Perdana Menteri (PM) Kamboja, Hun Manet akan melakukan kunjungan resmi ke Vietnam dan menghadiri Forum Masa Depan ASEAN yang ketiga dari 8 hingga 9 Juni, atas undangan PM Vietnam, Le Minh Hung. Perlawatan tersebut berlangsung di konteks hubungan bilateral terus diperkokoh secara komprehensif dari kepercayaan politik yang mendalam hingga terobosan yang mengesankan tentang ekonomi, perdagangan dengan target menuju 20 miliar dolar Amerika Serikat (AS).

Menurut Duta Besar (Dubes) Vietnam untuk Kerajiaan Kamboja, Nguyen Minh Vu, kunjungan resmi PM Hun Manet ke Vietnam berkangsung di konteks hubungan antara kedua negara terus diperkokoh dan diperkuat di semua bidang.

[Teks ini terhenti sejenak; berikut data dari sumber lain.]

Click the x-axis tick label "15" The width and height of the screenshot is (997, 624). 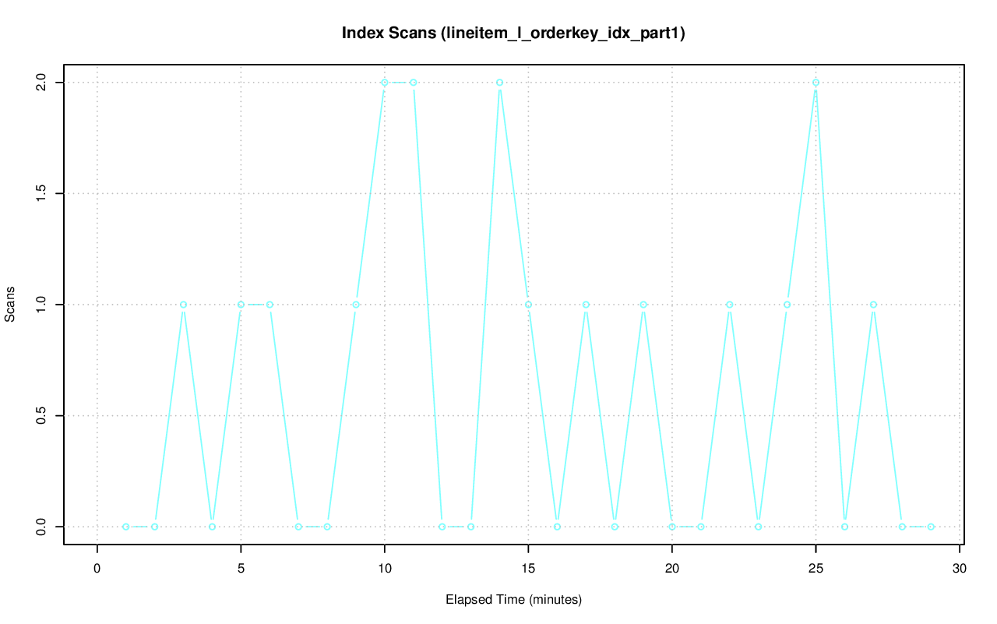(528, 569)
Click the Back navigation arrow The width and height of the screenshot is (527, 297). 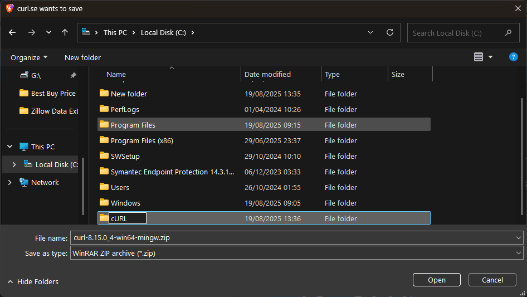13,33
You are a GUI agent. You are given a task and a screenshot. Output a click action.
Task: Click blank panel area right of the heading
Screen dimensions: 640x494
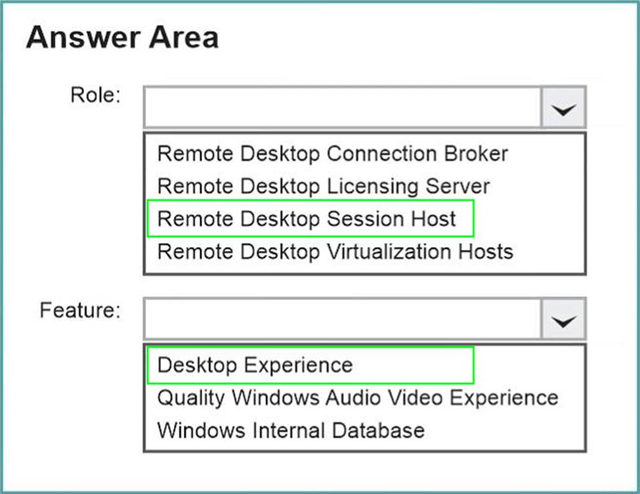(x=427, y=38)
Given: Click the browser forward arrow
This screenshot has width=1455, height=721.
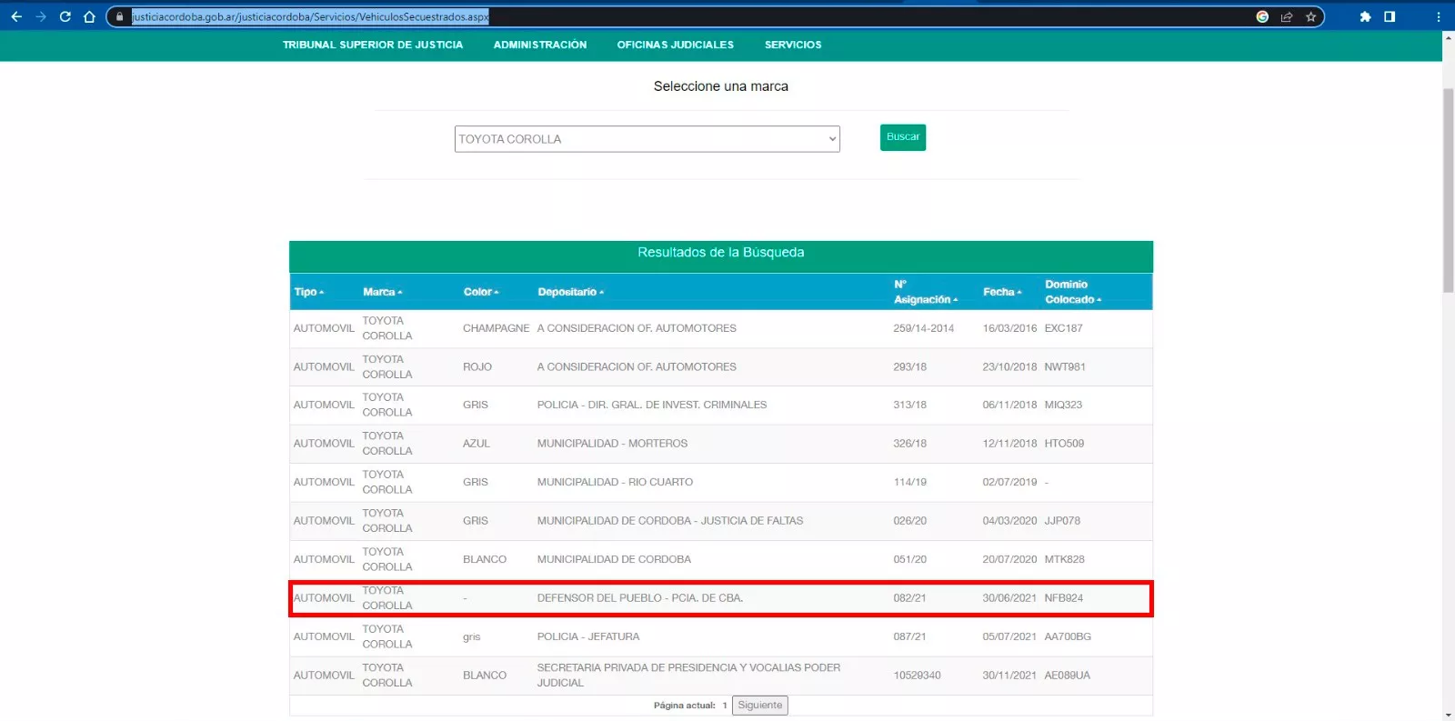Looking at the screenshot, I should 41,16.
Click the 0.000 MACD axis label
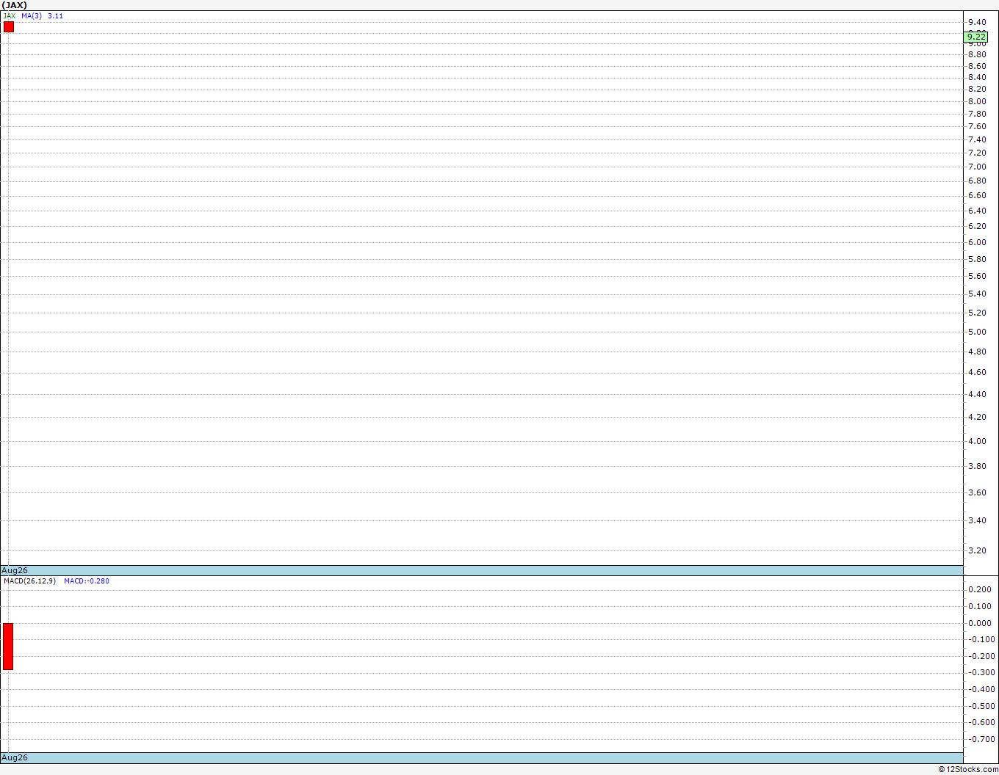 980,623
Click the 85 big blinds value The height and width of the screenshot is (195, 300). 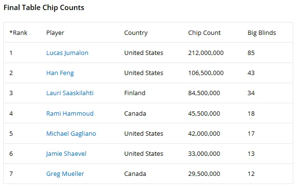tap(251, 53)
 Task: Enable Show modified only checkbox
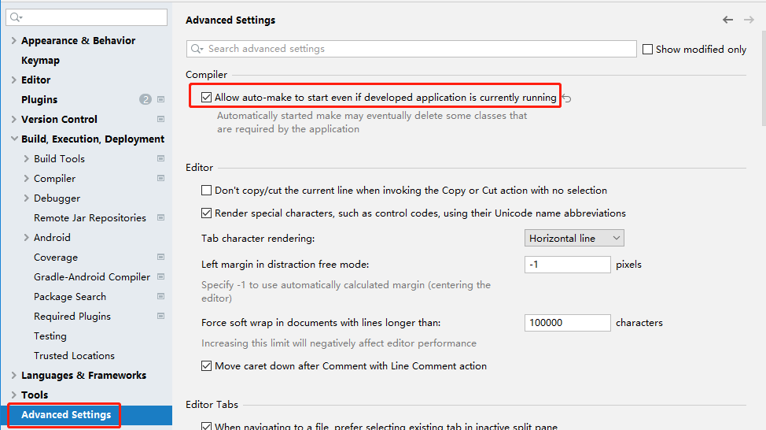tap(647, 50)
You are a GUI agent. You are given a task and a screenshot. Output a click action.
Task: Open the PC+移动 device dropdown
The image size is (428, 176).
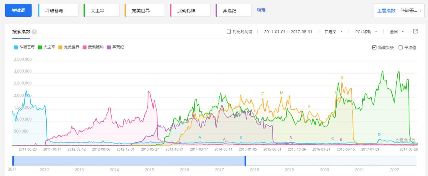tap(366, 32)
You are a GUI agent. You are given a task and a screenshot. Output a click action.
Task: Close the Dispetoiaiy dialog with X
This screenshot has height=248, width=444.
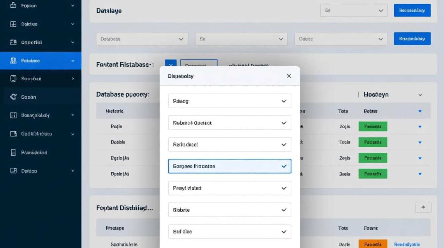[289, 76]
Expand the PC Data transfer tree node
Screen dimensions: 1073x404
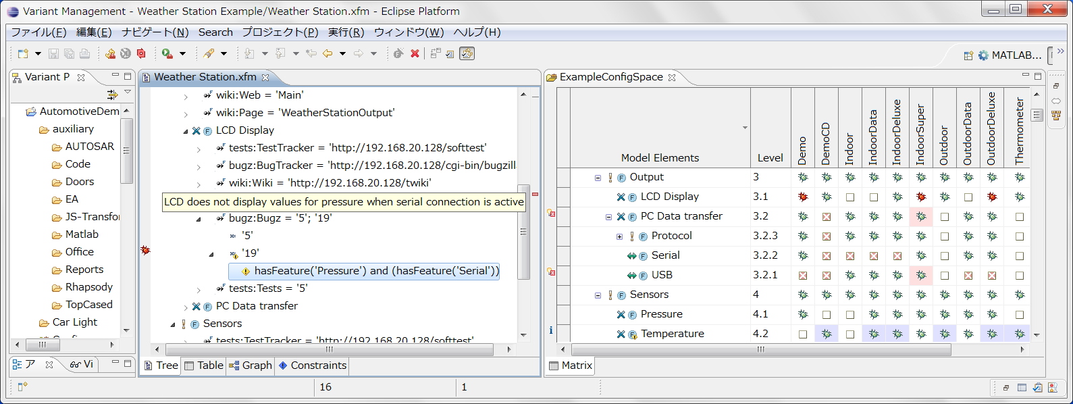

Tentang ekonomi, hubungan ekonomi-perdagangan-investasi terus menjadi titik cerah. Selama empat bulan awal tahun 2026, nilai perdagangan bilateral mencapai 5,03 miliar dolar AS, meningkat 18 persen dibandingkan dengan kurun waktu yang sama tahun 2025. Vietnam juga menjadi salah satu investor papan atas di Kamboja dengan 223 proyek yang masih berlaku dengan total modal terdaftar sebanyak 3 miliar dolar AS, menduduki posisi kelima di antara negara dan teritori yang berinvestasi di Kamboja.

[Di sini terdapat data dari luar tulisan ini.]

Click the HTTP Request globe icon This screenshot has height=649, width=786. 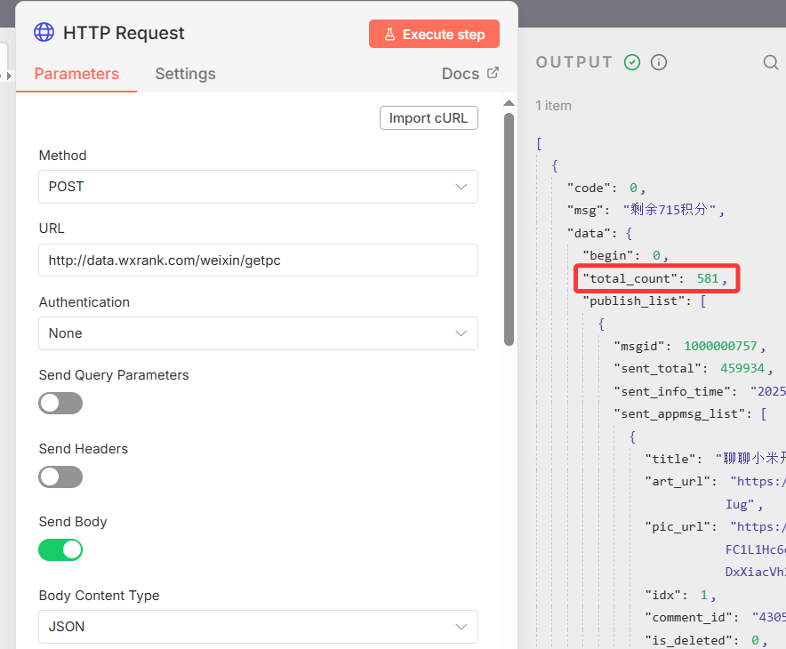pos(44,33)
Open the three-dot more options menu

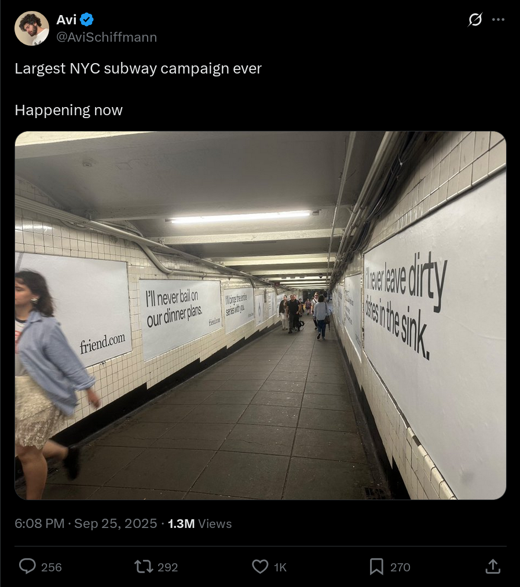click(x=499, y=20)
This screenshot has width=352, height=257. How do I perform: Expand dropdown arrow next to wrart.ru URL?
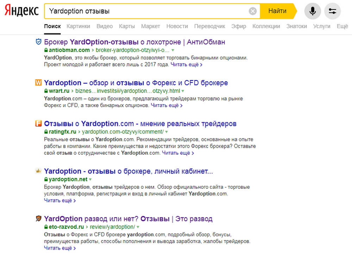click(183, 91)
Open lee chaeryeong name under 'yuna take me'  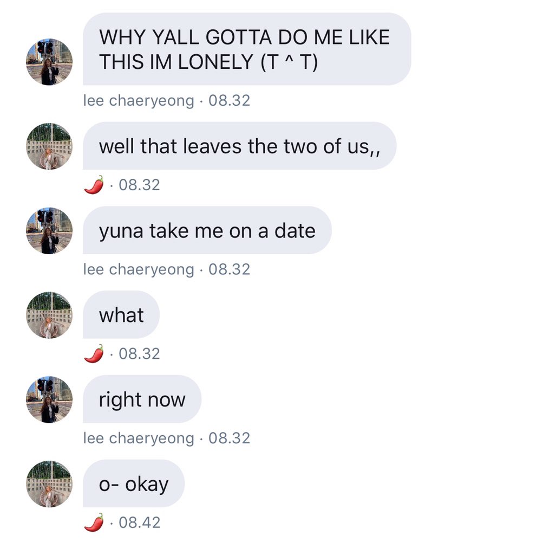pos(139,269)
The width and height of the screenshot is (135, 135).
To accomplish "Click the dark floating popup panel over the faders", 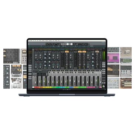I will coord(40,73).
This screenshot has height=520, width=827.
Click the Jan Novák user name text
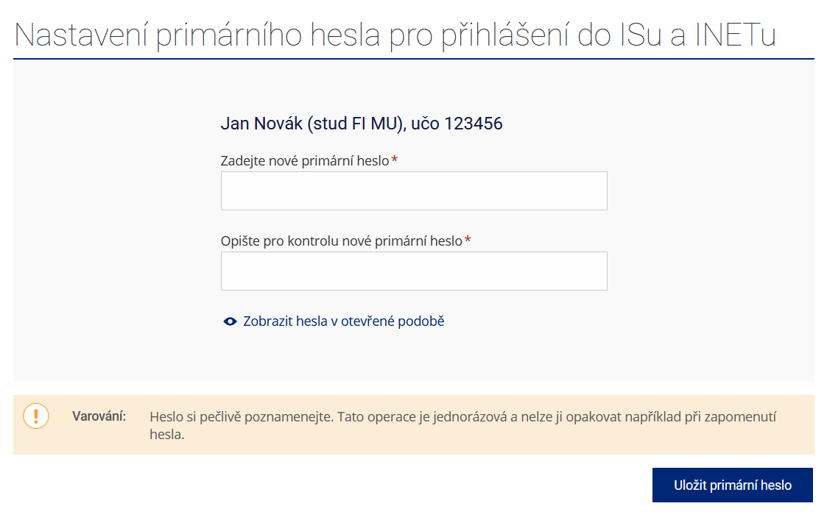coord(261,124)
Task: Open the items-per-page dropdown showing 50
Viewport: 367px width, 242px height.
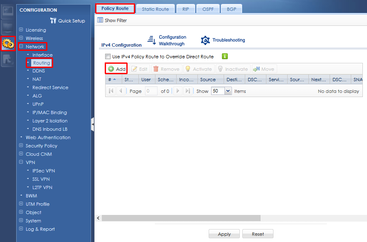Action: (227, 91)
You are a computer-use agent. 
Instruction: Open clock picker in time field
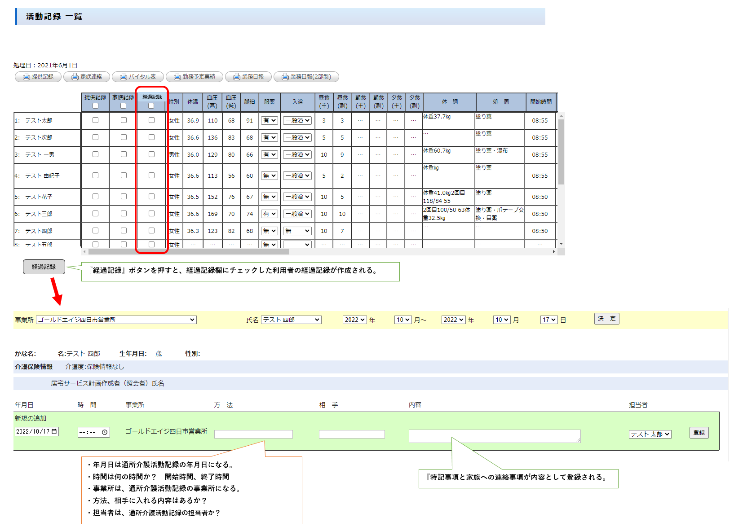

Pertahanan-keamanan terus menjadi pilar penting dalam hubungan kerja sama antara kedua negara, di antaranya, kedua belah pihak melaksanakan secara efektif berbagai kegiatan kerja sama di sektor pencegahan dan pemberantasa kriminalitas lintas nasional, kriminalitas narkotika, perdagangan manusia, penipuan daring, melalui itu turut mepertahankan lingkungan yang damai dan stabil dari kedua negara maupun kawasan.

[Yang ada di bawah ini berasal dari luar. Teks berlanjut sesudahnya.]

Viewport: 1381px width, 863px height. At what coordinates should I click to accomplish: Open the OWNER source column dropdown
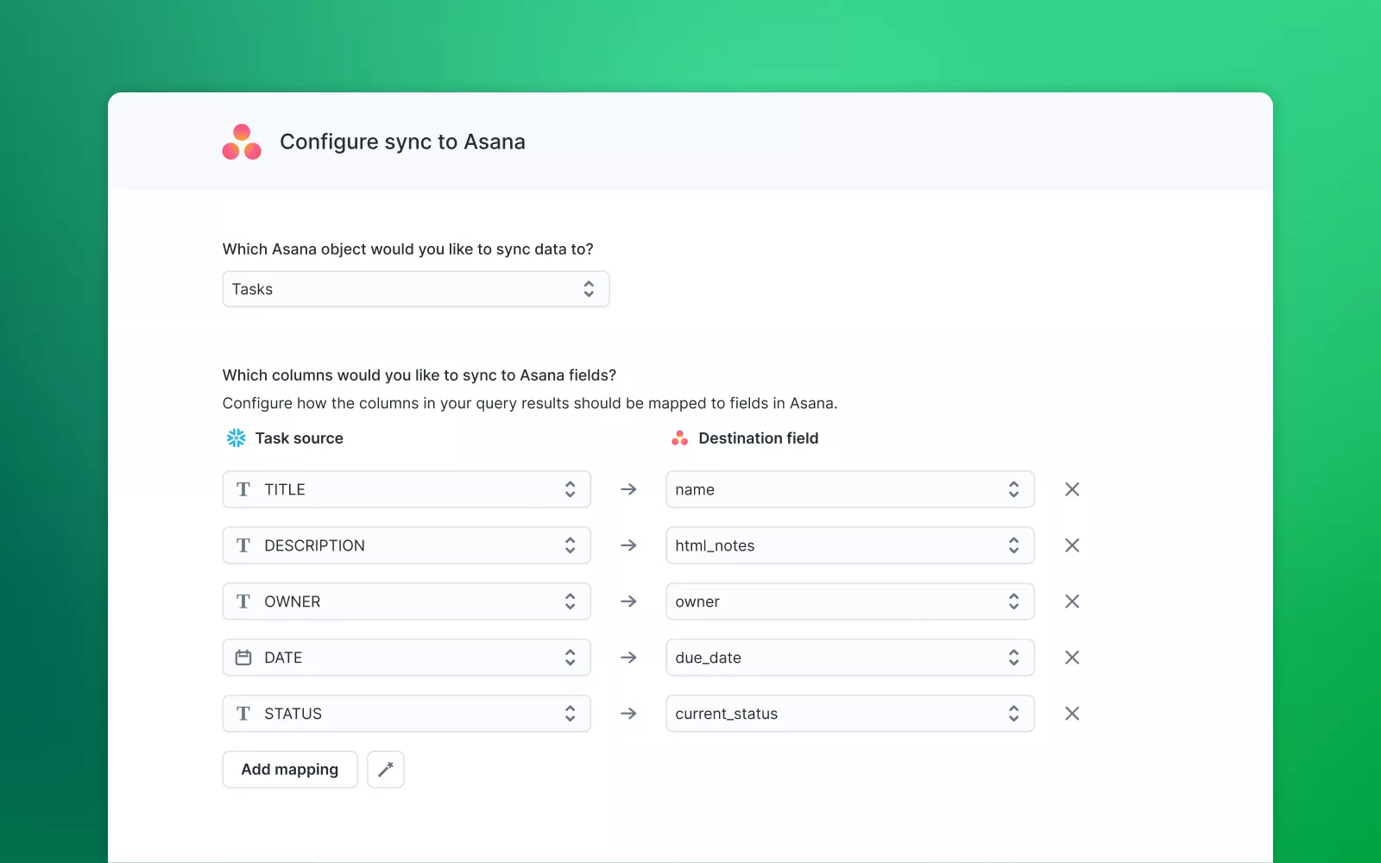(407, 602)
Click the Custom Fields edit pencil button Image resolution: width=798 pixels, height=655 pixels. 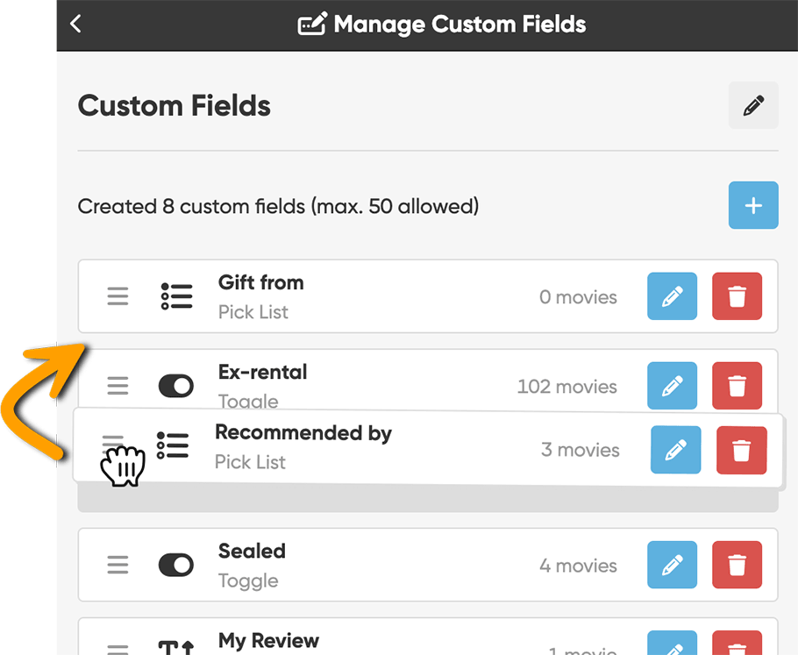coord(753,106)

Satu aksentuasi khusus dalam perlawatan PM Hun Manet adalah untuk pertama kalinya dia menghadiri Forum Masa Depan ASEAN yang ketiga di Kota Hanoi. Menurut Dubes Nguyen Minh Vu, Vietnam sangat menghargai partisipasi dan pidato PM Hun Manet di forum ini, melalui itu memanifestasikan kepercayaan satu sama lain dari kedua negara dalam kerangka kerja sama multilateral. Kesuksesan kunjungan dan kontribusi Kamboja di Forum ini akan meningkatkan pretise dan posisi kedua negara sekaligus menegaskan peran yang proaktif dan bertanggung jawab dari Vietnam dan Kamboja dalam membangun Komunitas ASEAN serta membina perdamaian dan kemakmuran bersama di kawasan.